● **Set problem**
Rewrite every one of the following items with "comment bubble icon" replaced by "chat bubble icon", keeping all else unchanged. Leave the pictures out of your answer.

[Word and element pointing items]
----

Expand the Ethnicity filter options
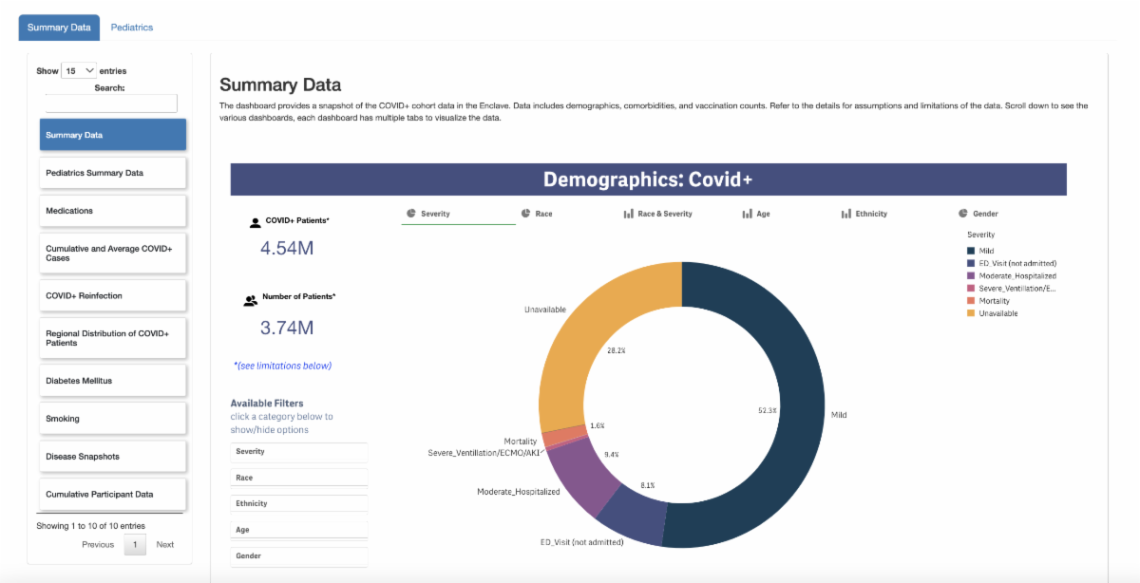The image size is (1140, 583). click(x=298, y=504)
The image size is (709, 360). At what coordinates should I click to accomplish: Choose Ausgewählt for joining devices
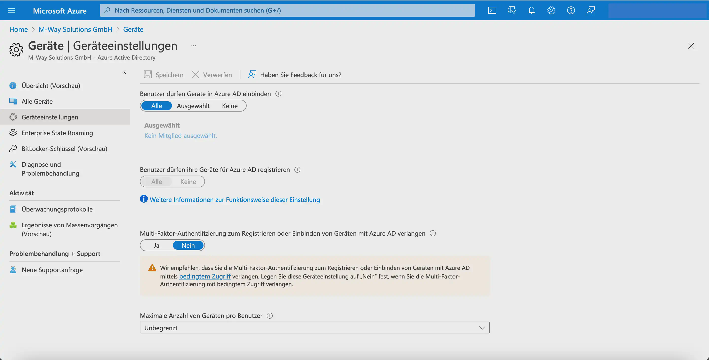point(193,106)
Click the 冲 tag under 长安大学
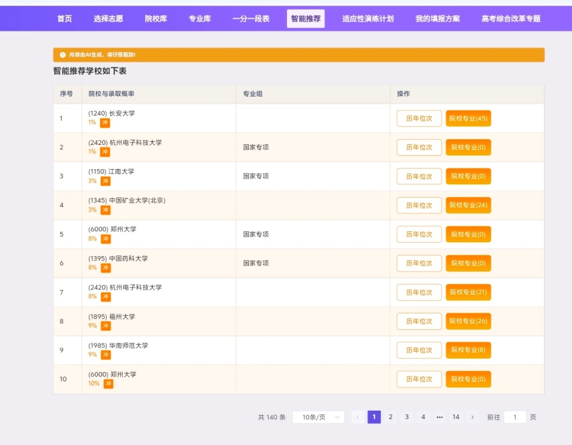572x445 pixels. 105,123
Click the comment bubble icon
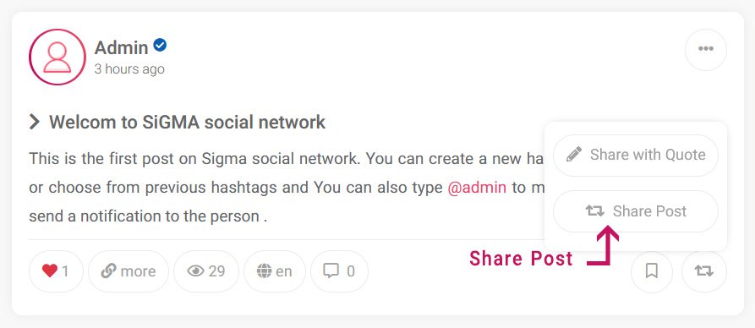 [331, 271]
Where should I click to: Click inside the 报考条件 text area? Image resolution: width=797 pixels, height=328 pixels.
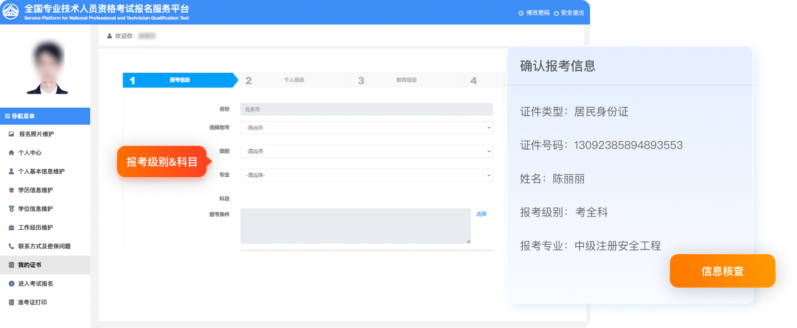(354, 225)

----

● **Exercise answer**
Expand the Ethnicity filter options
The image size is (1140, 583). click(x=298, y=504)
The image size is (709, 360). At what coordinates should I click to accomplish: Choose Ausgewählt for joining devices
point(193,106)
Click the 冲 tag under 长安大学
572x445 pixels. 105,123
Click the chat bubble icon
 [331, 271]
Where should I click to: Click inside the 报考条件 text area? Image resolution: width=797 pixels, height=328 pixels.
(354, 225)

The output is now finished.